「60代の男性です。バイクや車を自分でイジるのが趣味という方、世の中にはいますよね。私の友人にもそうしたマニアがいるのですが、ちょっと困ったところがあって...」
アラフォー、アラフィフ世代の女性を中心に、実体験エピソードを寄せてもらいました。年齢を重ねると健康や人間関係、お金などさまざまな問題が発生しますが...。あなたならこんな時、どうしますか?
■バイク「オタク」の友人は少し面倒で...
いまから40年ほど前、1980年頃の話です。
当時、夢と希望に満ちた大学生活を送っていました。
実家を離れて大学に進学して1人暮らし、地方都市では車は欠かせませんが、当時の私の頼りの足は原付バイクでした。
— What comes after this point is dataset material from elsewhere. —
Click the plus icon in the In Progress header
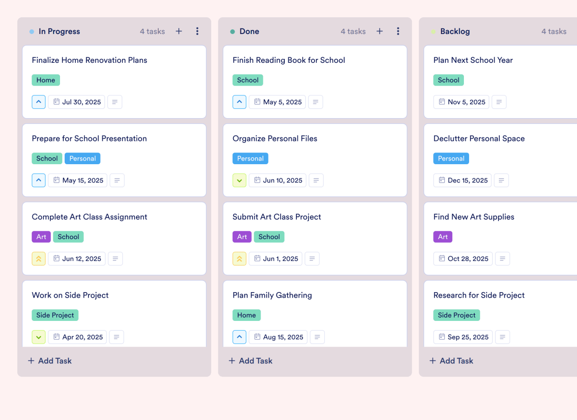(x=179, y=31)
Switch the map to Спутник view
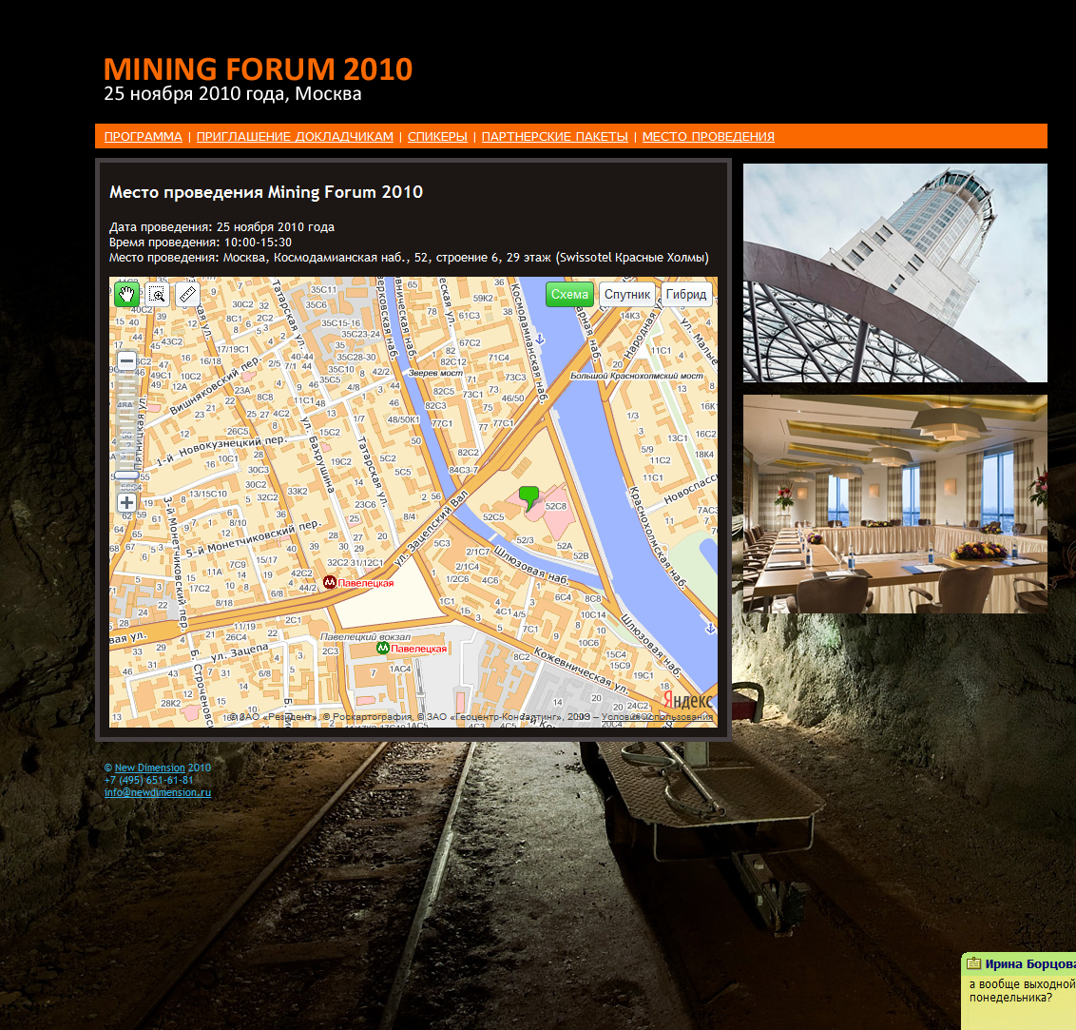 click(x=628, y=294)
大学で車を持つ学生は珍しく、友人たちの多くも原付バイクの愛用者でした。
そんな友人の1人がEくん(当時18歳)でした。
たまたま借りたアパートも近く、よく互いの部屋で語り明かしたもので、ずけずけと物を言い合える数少ない友人の1人でした。
私は、原付バイクは「走ればいい」というタイプ。
特に深い思い入れはなかったのですが、Eくんは違いました。
専門が工学系のこともあり、自分のバイクの整備はすべて自分でやる「オタク」な人物で、当然のことながら自分の愛車に深い愛着を持っていました。
「なあ、今日の俺ってどこか違ってない?」
初めてこう言われたのは、気持ちの良い季節になった5月、GW明けの久々の大学でのことでした。
「髪でも切った?」
「違う違う! なあ、分かんない?」
いつもの愛車にまたがりながら、ドヤ顔で聞いてくるEくん。
謎解きのような問いかけに困惑した私を見て彼は...。
「もう! バイクのミラーが変わったでしょ!」
ふくれっ面のEくんには申し訳なかったのですが、正直な話、以前のミラーなど覚えていません。
「まったく...鈍感なんだから」
不満げな様子のEくんでしたが、「かっこいいねえ」などと持ち上げるとすぐに機嫌を直してくれました。
■「なあ、今日の俺って...」は絶え間なく繰り返されて
その後も1カ月おきぐらいに、Eくんの「今日は...」は繰り返されました。
「オイル変えたんだよね。音が違うでしょ?」
「ヘッドライト、明るくなったと思わない?」
などなど、マニアックな改造に気づいてもらいたくて声をかけてくるのです。
口を開くたびに「ねえ、今日の俺って、どこか違ってない?」なのです。
気づかないと機嫌を悪くするのですが、「いいねえ」などとおだてると、すぐに改造のうんちくを語り始める憎めない性格の男でした。
2年生になった頃、Eくんが見たこともないバイクに乗ってきました。
流石に私も気づきました。
「すごいね、買い替えたのかい?」
そう声をかけると、喜ぶどころかいきなり不機嫌に。
どうやらバイクのエンジンにまで手を出して失敗し、お気に入りの愛車は廃車になってしまったとのことでした。
しかし、その後もマニアックな改造をしては「気づいてアピール」を繰り返し、そのたびに私たちはお決まりのやり取りを楽しみました。
いまでは彼の趣味は4輪にまで広がって、「どう、この吹き上がり、プラグが違うんだよね」と、たまに会っても相変わらずマニアックな会話を楽しんでいます。